Data Engineering Integration
This section describes new Data Engineering Integration features in version 10.4.0.
New Data Types Support
Effective in version 10.4.0, you can you can use the following new data types for complex files:
- • When you run a mapping that reads or writes to Avro and Parquet complex file objects in the native environment or on the Hadoop environment, you can use the following data types:
- - Date
- - Decimal
- - Timestamp
- •You can use Time data type to read and write Avro or Parquet complex file objects in the native environment or on the Blaze engine.
- •You can use Date, Time, Timestamp, and Decimal data types are applicable when you run a mapping on the Databricks Spark engine.
The new data types are applicable to the following adapters:
- •PowerExchange for HDFS
- •PowerExchange for Amazon S3
- •PowerExchange for Google Cloud Storage
- •PowerExchange for Microsoft Azure Blob Storage
- •PowerExchange for Microsoft Azure Data Lake Storage Gen1
- •PowerExchange for Microsoft Azure Data Lake Storage Gen2
For more information about data types, see the "Data Type Reference" chapter in the Data Engineering Integration 10.4.0 User Guide.
AWS Databricks Integration
Effective in version 10.4.0, you can integrate the Informatica domain with Databricks on AWS.
You can use AWS Databricks to run mappings with the following functionality:
AWS Databricks supports the same data types as Azure Databricks.
For more information, refer to the following guides:
- •Data Engineering 10.4.0 Integration Guide
- •Data Engineering 10.4.0 Administrator Guide
- •Data Engineering Integration10.4.0 User Guide
- •Informatica 10.4.0 Developer Workflow Guide
Cluster Workflows for HDInsight Access to ALDS Gen2 Resources
Effective in version 10.4.0, you can create a cluster workflow to run on an Azure HDInsight cluster to access ADLS Gen2 resources.
For more information about cluster workflows, see the Informatica Data Engineering Integration 10.4.0 User Guide.
Databricks Delta Lake Storage Access
Effective in version 10.4.0, you can access Databricks Delta Lake storage as sources and targets.
Mappings can access Delta Lake resources on the AWS and Azure platforms.

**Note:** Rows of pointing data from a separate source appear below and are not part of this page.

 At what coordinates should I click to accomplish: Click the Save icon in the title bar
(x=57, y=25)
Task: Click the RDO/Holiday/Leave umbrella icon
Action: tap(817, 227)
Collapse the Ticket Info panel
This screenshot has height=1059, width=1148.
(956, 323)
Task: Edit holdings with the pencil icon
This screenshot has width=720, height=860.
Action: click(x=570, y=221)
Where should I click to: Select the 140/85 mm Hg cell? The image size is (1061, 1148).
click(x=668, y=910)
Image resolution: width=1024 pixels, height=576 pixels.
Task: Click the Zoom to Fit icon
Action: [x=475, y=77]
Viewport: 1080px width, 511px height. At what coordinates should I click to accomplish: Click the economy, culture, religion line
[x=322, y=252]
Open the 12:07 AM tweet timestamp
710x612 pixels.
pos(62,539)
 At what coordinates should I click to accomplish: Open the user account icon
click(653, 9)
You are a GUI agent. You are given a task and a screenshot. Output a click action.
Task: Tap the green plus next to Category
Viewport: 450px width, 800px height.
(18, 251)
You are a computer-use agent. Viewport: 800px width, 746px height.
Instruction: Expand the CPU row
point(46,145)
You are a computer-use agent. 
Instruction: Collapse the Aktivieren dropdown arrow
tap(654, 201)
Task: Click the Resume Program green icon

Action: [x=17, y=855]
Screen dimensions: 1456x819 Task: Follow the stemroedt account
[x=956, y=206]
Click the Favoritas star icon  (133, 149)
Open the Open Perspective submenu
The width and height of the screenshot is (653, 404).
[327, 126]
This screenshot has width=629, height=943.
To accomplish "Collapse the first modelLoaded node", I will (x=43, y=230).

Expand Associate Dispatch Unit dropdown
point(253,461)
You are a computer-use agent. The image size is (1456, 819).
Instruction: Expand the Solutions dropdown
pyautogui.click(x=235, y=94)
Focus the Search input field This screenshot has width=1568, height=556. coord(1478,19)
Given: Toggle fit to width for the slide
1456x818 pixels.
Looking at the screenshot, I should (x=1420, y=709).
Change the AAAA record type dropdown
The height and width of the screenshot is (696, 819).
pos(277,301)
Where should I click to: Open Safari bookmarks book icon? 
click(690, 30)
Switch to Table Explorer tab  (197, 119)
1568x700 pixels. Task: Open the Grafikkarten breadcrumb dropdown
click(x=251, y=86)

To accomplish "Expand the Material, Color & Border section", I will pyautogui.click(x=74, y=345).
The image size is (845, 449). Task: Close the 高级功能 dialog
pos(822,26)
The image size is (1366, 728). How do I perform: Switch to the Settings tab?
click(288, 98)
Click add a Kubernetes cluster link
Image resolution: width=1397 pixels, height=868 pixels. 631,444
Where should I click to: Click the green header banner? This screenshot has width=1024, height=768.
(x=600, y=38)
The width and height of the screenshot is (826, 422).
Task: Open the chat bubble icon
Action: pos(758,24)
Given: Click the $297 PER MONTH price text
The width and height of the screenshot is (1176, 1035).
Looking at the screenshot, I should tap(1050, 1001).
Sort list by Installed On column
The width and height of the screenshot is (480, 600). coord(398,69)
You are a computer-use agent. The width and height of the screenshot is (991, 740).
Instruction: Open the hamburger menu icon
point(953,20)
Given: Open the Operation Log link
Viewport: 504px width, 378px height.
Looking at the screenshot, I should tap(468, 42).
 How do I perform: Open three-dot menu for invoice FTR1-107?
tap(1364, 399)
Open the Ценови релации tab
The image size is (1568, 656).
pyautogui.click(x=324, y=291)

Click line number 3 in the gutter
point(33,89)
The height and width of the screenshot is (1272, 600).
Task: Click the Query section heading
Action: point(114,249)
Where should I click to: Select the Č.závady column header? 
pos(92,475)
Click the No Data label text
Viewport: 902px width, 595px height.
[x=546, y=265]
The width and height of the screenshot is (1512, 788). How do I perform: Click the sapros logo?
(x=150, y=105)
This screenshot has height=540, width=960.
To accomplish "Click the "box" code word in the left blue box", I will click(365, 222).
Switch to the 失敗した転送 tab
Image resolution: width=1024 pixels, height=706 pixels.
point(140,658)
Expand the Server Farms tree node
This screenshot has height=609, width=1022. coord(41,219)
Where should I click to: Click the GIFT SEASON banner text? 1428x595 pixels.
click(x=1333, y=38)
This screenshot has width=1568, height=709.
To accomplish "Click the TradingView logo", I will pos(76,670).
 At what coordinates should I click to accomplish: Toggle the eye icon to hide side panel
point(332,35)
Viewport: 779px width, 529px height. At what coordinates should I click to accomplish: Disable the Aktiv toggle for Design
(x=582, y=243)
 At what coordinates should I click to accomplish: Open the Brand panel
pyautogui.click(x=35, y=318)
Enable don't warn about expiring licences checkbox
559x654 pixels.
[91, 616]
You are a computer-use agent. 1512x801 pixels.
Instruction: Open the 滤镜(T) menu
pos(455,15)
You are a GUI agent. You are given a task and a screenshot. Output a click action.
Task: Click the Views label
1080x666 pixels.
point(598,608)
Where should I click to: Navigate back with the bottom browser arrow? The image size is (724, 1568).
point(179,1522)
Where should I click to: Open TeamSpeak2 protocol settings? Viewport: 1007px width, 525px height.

For information about configuring access to Delta Lake tables, see the Data Engineering Integration Guide. For information about creating mappings to access Delta Lake tables, see the Data Engineering Integration User Guide.
Display Nodes Used in Mapping
Effective in version 10.4.0, you can view the maximum number of cluster nodes used by a mapping in a given time duration.
You can use the REST Operations Hub API ClusterStats(startTimeInmillis=[value], endTimeInmillis=[value]) to view the maximum number of Hadoop nodes for a cluster configuration used by a mapping in a given time duration.
For more information about the REST API, see the "Monitoring REST API Reference" chapter in the Data Engineering10.4.0 Administrator Guide
Log Aggregation
Effective in version 10.4.0, you can get aggregated logs for deployed mappings that run in the Hadoop environment.
You can collect the aggregated cluster logs for a mapping based on the job ID in the Monitoring tool or by using the infacmd ms fetchAggregatedClusterLogs command. You can get a .zip or tar.gz file of the aggregated cluster logs for a mapping based on the job ID and write the compressed aggregated log file to a target directory.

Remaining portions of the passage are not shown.